One of the problems often encountered in hydraulic fracturing is fluid loss which for the purposes of this application is defined as the loss of the stimulation fluid into the porous formation or into the natural fractures existing in the formation. The most commonly used fracturing fluids are water-based compositions containing a hydratable high molecular weight polymeric gelling material that increases the viscosity of the fluid. Thickening the fluid reduces leakage of liquids from the fracture fissures into the formation during fracturing and increases proppant suspension capability.
However, a significant number of hydrocarbon bearing subterranean formations do not respond to conventional fracturing fluids. These problematic formations include hydrocarbon reservoirs that are under low pressure, subterranean formations that exhibit low permeability to fluid flow, and formations in which permeability is reduced when exposed to water. For example, clay in formations swells when it absorbs water that reduces permeability. Also, fracturing fluids do not readily flow back out of these difficult formations when the fracturing operation is complete; the fluids remain in the formations and tend to impede the flow of hydrocarbons to the wellbore.
Foamed fracturing fluids are known as an alternative to the conventional all-liquid fracturing fluids and can be designed to meet the desired rheological requirements and to be effective for problematical formations. Foamed fracturing fluids are media in which a relatively large volume of gas is dispersed in a relatively small volume of liquid, usually with the aid of a foaming agent that reduces the surface tension of the fluids and stabilizes small bubbles. The most commonly used gases for foamed fracture fluids, nitrogen and carbon dioxide, are noncombustible, readily available, and relatively cheap. Most commonly used foamed fracturing fluids are water based, although oil and alcohol based foams are known.
Foamed fracture fluids may be superior to conventional liquid fracturing fluids for problematic formations because foams contain less liquid than traditional fracturing fluids and thus have less liquid to retrieve after the fracturing operation is complete. Moreover, the expansion of the gas in the foamed fluid when fracturing pressure in the wellbore is relieved promotes flow of residual fracture fluid liquid back into the wellbore. Moreover, foamed fracturing fluids exhibit low liquid leakage into the formation because they inherently have low liquid concentrations, and the stable two-phase structure characteristic of foams minimizes leakage and promotes proppant transport and placement capability.

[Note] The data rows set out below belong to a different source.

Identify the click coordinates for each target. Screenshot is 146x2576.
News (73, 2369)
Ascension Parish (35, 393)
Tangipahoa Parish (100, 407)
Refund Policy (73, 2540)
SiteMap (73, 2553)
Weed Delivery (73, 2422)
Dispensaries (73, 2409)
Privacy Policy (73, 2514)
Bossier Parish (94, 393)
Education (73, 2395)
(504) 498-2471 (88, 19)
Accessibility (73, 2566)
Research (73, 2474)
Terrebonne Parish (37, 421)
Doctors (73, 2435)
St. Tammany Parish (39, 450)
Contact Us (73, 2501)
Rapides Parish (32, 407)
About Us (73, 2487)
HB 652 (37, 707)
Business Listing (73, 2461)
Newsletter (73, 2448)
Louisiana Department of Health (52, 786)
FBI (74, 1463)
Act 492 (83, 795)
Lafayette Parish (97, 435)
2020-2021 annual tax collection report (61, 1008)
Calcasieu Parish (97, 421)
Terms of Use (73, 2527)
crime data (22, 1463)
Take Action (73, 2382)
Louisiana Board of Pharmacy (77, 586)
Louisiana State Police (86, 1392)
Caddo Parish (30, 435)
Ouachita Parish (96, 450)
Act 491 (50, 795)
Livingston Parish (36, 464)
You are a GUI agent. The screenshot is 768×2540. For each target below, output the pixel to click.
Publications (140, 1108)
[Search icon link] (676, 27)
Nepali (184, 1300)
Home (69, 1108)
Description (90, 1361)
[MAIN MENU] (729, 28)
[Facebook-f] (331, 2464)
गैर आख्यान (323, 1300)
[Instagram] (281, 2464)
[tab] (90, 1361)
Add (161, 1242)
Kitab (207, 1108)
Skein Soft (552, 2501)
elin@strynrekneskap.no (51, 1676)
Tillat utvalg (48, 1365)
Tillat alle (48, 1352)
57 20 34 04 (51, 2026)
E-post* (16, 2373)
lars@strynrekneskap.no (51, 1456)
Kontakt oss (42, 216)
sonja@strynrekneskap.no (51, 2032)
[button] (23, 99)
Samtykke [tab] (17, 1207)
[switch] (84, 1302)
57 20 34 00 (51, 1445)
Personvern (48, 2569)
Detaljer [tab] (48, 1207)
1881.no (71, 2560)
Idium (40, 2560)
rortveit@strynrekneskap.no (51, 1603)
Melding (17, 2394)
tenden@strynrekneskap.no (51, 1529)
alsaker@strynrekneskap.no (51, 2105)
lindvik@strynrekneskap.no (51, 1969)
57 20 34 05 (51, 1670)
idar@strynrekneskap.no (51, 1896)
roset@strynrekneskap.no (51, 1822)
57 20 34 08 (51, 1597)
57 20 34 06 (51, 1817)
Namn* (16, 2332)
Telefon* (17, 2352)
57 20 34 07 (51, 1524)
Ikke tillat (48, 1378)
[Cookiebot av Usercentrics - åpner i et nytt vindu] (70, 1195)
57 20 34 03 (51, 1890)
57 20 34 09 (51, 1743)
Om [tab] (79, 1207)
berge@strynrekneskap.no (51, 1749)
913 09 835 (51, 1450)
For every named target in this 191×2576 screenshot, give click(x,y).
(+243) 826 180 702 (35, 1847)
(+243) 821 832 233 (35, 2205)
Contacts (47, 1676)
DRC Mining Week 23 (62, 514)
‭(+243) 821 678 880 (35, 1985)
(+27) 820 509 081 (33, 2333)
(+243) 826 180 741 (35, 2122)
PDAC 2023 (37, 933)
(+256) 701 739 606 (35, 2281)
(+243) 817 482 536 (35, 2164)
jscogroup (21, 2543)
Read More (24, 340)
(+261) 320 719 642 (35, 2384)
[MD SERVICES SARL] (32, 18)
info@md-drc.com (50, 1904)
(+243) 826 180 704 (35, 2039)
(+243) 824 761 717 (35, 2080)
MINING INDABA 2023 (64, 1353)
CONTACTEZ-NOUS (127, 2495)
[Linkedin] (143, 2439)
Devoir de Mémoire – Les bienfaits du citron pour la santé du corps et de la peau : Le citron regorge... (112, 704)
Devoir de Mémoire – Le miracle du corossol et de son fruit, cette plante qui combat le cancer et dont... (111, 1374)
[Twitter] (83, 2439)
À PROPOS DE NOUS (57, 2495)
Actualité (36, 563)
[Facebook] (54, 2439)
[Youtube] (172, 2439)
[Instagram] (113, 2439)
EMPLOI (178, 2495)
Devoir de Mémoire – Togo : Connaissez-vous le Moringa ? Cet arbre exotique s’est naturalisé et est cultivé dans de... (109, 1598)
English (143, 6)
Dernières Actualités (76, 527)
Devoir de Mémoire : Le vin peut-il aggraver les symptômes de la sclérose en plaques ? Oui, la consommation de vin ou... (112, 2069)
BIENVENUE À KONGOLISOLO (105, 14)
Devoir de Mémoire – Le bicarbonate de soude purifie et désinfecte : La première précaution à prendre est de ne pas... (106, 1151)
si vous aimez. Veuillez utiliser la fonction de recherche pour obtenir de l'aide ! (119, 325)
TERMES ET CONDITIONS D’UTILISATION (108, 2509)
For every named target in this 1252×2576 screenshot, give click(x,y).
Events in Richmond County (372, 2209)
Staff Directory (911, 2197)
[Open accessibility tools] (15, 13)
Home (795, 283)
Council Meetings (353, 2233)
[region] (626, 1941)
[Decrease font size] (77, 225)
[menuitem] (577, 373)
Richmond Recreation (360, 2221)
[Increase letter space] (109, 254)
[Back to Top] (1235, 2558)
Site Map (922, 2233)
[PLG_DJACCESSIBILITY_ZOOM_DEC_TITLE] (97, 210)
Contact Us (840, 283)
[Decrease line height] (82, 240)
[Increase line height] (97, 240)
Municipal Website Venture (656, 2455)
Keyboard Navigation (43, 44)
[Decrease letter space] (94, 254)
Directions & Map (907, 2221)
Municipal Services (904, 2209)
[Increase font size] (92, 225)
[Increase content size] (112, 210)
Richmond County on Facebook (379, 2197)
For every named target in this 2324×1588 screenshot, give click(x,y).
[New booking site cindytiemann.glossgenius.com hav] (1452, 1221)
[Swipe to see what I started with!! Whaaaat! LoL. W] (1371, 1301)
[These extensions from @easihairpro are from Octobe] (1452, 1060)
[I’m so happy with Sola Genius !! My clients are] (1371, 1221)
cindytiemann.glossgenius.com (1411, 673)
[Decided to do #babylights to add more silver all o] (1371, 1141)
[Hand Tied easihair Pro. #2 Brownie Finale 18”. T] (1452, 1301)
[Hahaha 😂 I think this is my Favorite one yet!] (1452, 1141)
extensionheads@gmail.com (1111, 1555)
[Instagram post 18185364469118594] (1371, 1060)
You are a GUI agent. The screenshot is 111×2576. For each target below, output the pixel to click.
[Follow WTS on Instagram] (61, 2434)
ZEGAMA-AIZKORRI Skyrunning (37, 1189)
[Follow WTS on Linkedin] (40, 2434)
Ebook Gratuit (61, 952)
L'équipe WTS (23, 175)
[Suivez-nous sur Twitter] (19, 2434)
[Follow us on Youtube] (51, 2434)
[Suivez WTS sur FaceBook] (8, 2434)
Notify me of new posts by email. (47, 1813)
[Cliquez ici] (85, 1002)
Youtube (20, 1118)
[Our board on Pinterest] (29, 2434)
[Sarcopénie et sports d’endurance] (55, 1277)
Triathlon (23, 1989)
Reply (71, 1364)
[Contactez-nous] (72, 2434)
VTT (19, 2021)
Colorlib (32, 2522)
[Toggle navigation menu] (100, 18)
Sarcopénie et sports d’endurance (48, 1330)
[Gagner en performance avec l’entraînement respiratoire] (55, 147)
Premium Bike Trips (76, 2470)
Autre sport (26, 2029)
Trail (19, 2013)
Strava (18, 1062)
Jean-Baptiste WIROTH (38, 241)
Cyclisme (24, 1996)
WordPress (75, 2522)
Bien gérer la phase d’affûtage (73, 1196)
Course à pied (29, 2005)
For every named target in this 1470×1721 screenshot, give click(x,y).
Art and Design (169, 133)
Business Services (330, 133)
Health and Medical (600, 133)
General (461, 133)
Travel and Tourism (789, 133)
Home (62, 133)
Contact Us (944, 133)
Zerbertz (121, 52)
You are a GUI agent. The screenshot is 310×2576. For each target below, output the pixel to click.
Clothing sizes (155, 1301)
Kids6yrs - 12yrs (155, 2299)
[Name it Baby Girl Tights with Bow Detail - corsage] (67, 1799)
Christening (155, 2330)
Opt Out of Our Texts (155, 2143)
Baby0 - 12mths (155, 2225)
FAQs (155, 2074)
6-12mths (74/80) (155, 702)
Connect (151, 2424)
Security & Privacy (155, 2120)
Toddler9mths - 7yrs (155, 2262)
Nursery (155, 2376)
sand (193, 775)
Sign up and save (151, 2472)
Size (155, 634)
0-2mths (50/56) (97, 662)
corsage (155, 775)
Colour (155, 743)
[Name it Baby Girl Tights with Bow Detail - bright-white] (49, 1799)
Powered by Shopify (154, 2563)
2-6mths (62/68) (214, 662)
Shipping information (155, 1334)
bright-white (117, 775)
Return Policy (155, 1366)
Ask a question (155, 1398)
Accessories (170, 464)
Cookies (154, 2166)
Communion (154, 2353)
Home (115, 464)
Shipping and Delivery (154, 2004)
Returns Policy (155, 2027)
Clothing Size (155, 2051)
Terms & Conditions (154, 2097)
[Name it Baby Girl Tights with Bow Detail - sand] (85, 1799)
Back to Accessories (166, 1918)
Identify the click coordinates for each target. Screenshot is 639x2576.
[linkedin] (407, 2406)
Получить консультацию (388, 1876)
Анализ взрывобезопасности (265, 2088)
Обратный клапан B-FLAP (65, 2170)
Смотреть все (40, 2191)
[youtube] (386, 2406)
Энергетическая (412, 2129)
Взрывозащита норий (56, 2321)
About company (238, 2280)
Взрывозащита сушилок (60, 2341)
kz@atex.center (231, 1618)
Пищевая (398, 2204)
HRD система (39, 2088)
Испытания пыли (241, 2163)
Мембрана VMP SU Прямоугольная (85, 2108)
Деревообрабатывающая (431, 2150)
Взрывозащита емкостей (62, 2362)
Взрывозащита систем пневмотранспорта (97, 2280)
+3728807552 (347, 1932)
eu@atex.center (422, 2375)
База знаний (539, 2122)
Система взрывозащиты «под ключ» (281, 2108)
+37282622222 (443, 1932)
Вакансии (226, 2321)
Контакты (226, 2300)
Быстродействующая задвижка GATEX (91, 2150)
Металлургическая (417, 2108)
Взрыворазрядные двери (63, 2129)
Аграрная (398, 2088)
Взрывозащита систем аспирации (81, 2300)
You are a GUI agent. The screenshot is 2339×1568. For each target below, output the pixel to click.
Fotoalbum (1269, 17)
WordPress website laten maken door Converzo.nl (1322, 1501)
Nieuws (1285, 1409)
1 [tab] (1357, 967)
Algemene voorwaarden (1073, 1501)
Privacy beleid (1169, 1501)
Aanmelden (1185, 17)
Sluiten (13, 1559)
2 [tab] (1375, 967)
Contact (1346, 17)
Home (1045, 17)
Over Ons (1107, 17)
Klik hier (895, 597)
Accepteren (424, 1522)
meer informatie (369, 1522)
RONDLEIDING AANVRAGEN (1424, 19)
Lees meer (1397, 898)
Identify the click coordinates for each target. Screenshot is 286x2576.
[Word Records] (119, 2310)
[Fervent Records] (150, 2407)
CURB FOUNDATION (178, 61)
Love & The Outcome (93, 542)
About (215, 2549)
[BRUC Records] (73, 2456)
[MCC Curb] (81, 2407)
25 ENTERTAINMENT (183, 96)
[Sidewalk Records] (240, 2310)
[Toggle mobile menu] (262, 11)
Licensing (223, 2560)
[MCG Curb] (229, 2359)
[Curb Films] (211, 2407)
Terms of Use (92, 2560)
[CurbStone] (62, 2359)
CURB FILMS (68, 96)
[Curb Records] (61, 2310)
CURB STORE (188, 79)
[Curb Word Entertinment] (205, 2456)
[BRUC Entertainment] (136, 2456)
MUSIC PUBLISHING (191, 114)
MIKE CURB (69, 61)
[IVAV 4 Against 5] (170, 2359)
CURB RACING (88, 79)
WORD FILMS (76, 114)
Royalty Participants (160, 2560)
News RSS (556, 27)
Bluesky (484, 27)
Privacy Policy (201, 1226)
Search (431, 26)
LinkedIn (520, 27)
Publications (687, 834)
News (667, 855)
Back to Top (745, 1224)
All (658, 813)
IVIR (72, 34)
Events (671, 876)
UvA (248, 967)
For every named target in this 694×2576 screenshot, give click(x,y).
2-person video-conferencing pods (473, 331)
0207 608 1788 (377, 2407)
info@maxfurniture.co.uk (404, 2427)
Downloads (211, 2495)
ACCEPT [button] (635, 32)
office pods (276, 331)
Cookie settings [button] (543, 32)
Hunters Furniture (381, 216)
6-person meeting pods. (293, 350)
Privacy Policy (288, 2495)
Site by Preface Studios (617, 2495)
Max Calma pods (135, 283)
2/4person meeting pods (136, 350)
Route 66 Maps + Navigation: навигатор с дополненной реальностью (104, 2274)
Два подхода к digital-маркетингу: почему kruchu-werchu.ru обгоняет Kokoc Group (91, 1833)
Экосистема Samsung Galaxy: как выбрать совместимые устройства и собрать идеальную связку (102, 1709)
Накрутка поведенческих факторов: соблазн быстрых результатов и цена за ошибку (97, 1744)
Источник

The most common foaming agents are ionic surfactants. However, ionic surfactants can have compatibility issues with both problematic formations and other additives within a foamed fracturing fluid or subsequent treatment fluid. For example, sandstone and limestone formations have negative surface charges. Thus, when a cationic foaming agent is used in a foamed fracturing operation, the cationic foaming agent may coat the surfaces of the formation leaving the formation oil-wet and/or adversely affect subsequent operations like consolidation and scale-inhibiting operations. In addition, ionic surfactants may be rendered ineffective in the presence of high salt concentrations, and thus are incompatible with brine treatment fluids.
Thus, a need exists for a foam fracturing system that can provide viscosity while stabilizing the foam structure without, or with minimal use of additional foam surfactants.